PBMC Oxygen Consumption

Given the inability to isolate an adequate amount of mitochondria from PBMCs in this model, PBMC oxygen consumption was measured using high-resolution respirometry (Oxygraph-2k Oroboros Instruments, Innsbruck, Austria) (17). Freshly isolated non-permeabilized PBMC (106 cells/mL) were suspended in the 2 mL glass chamber (37 C°) in Hank’s Balanced Salt Solution (HBSS) containing 5.5 mM glucose, 1 mM pyruvate and 10 mM HEPES (pH 7.4). The oxygen solubility factor was set to 0.92 (relative to pure water) for the HBSS-glucose-pyruvate solution. After PBMC stabilization (3–5 minutes), real-time oxygen concentration and flux data were collected continuously (DatLab software 4.3, Oroboros Instruments, Innsbruck, Austria). After the basal respiration rate was recorded, oligomycin (0.25 μg/ml), a mitochondrial ATP synthase inhibitor, was added to measure respiration independent of ATP production (proton leak). The maximal capacity of the electron transport system (i.e. maximal respiratory rate) was assessed by titrating the protonophore, carbonyl cyanide p-trifluoromethoxy phenylhydrazone (FCCP, 0.75 μM increments) until no further increase in oxygen consumption was detected.
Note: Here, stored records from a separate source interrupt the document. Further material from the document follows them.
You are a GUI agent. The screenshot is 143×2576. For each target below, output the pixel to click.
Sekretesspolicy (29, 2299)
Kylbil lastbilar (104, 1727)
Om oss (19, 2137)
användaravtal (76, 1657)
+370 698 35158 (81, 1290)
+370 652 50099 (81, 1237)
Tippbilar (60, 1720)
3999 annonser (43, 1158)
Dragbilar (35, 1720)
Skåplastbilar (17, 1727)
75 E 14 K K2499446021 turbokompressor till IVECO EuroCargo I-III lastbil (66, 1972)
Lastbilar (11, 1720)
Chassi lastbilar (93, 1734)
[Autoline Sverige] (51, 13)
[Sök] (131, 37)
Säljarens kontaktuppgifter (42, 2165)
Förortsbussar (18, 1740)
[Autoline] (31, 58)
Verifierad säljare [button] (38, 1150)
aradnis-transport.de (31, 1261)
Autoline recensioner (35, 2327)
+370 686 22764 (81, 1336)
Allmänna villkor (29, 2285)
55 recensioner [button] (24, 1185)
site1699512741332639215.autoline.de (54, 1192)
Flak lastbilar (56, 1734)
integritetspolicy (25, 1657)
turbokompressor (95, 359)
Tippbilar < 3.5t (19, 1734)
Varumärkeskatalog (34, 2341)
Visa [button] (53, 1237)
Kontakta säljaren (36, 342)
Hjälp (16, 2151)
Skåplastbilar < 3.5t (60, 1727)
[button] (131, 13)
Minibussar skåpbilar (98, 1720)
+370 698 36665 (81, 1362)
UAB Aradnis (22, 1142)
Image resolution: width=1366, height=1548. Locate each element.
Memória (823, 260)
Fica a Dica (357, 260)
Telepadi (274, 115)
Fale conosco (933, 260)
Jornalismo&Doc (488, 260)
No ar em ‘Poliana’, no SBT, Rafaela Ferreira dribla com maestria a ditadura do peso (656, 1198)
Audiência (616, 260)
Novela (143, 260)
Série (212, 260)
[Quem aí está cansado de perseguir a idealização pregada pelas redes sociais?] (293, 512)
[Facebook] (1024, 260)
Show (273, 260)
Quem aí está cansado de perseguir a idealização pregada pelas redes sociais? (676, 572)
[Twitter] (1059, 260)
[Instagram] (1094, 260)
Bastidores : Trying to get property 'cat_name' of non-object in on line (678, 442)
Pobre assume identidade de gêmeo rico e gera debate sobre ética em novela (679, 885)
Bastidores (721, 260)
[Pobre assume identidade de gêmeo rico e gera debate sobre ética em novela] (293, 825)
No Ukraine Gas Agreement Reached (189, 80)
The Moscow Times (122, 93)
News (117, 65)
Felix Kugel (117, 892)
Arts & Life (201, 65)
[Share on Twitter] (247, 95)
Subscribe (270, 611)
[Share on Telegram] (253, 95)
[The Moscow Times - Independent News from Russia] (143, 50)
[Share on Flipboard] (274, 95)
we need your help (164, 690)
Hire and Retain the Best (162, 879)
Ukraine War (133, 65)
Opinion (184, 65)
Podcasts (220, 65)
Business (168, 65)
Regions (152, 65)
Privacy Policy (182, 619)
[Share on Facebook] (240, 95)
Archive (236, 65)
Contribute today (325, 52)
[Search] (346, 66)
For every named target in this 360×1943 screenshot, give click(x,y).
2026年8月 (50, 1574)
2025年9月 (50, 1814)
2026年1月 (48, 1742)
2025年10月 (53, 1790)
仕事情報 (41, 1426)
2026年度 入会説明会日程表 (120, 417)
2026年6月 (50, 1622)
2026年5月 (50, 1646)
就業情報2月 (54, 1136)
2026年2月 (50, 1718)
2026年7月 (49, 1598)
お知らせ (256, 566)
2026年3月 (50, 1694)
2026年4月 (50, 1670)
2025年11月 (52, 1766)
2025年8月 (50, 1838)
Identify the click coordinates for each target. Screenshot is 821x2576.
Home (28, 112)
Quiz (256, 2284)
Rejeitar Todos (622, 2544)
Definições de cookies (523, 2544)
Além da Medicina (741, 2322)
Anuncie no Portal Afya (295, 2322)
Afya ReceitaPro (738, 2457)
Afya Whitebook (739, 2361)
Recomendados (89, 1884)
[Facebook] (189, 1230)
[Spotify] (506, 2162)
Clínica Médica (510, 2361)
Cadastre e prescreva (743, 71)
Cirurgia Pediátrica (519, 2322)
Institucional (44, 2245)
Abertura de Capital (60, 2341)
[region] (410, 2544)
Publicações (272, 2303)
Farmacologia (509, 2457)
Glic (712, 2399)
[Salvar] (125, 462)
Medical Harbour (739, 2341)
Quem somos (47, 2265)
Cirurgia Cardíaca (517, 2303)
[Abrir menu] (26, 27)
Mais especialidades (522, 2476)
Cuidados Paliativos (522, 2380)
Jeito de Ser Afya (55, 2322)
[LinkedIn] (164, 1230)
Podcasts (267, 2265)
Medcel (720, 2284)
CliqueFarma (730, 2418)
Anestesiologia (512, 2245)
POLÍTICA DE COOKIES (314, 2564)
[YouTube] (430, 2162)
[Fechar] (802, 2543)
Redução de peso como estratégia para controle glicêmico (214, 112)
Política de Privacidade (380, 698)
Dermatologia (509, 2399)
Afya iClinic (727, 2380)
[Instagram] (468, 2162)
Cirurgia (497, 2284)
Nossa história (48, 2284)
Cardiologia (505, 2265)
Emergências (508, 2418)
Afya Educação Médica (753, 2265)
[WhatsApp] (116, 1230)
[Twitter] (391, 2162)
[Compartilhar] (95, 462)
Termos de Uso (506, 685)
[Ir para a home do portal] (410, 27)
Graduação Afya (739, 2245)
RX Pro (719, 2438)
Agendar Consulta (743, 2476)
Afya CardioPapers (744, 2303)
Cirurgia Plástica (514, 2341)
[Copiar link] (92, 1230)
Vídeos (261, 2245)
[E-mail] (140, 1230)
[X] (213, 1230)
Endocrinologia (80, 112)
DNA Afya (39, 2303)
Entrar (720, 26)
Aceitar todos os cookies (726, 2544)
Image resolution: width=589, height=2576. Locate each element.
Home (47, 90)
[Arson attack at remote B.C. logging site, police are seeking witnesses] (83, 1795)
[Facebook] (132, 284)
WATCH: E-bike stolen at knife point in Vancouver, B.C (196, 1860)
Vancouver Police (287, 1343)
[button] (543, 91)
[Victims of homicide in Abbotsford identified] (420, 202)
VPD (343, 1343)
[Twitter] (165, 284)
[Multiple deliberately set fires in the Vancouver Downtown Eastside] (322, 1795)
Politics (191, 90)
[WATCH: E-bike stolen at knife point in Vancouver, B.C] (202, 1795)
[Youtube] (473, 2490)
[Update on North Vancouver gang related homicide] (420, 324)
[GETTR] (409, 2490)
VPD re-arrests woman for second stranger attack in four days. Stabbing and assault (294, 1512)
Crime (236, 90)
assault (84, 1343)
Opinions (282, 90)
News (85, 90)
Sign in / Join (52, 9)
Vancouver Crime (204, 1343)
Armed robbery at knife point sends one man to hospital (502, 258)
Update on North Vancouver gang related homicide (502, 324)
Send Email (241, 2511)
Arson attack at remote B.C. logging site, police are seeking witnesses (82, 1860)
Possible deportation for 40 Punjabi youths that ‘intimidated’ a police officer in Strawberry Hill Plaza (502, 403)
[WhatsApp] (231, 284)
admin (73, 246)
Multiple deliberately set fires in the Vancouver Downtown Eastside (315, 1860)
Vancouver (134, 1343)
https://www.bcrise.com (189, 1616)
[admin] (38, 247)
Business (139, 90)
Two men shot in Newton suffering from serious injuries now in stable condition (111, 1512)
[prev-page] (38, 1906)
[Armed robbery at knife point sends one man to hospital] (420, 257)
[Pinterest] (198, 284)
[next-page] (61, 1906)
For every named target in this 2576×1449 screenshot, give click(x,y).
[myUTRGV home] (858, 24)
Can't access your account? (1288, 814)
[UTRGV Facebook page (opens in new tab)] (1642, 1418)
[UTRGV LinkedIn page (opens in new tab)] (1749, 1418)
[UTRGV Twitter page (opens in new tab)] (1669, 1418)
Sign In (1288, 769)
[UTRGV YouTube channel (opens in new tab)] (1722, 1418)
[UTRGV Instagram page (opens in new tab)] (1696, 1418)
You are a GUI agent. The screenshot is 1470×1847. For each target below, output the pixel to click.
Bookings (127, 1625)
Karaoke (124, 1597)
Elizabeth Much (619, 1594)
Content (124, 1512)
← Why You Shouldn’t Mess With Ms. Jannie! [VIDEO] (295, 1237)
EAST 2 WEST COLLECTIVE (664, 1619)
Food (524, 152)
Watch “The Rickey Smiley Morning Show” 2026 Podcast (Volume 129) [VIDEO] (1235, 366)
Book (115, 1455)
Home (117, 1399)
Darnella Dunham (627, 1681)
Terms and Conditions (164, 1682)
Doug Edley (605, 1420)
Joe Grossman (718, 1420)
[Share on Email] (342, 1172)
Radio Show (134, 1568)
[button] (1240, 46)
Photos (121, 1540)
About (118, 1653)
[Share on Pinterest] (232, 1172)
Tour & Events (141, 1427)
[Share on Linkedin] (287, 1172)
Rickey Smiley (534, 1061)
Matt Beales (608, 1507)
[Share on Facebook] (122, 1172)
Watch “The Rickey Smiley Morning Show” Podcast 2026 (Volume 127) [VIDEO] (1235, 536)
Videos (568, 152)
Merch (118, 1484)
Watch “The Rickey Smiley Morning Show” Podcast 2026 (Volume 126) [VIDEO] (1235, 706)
The mitochondrial respiratory chain was then inhibited by adding rotenone (complex I inhibitor, 0.5 μM) and antimycin-A (complex III inhibitor, 2.5 μM) in order to assess non-mitochondrial respiration.

Liver-Kidney-Heart Mitochondrial Oxygen Consumption

A standard substrate/inhibitor titration protocol was used for functional analysis of mitochondrial respiratory chain complexes (17). Individual complex activity directly impacts overall mitochondrial function and directly correlates with basal and maximal respiration. Isolated mitochondria (1.5 mg) were resuspended in respiration medium which includes 110mM mannitol, 0.5mM EGTA, 3mM MgCl2, 20mM taurine 10mM KH2PO4, 60mM K lactobionate, 0.3mM DTT, and 0.1% BSA (fatty acid free), adjusted to pH of 7.1 with KOH. Oxygen consumption was measured using high-resolution respirometry (Oxygraph-2k Oroboros Instruments, Innsbruck, Austria).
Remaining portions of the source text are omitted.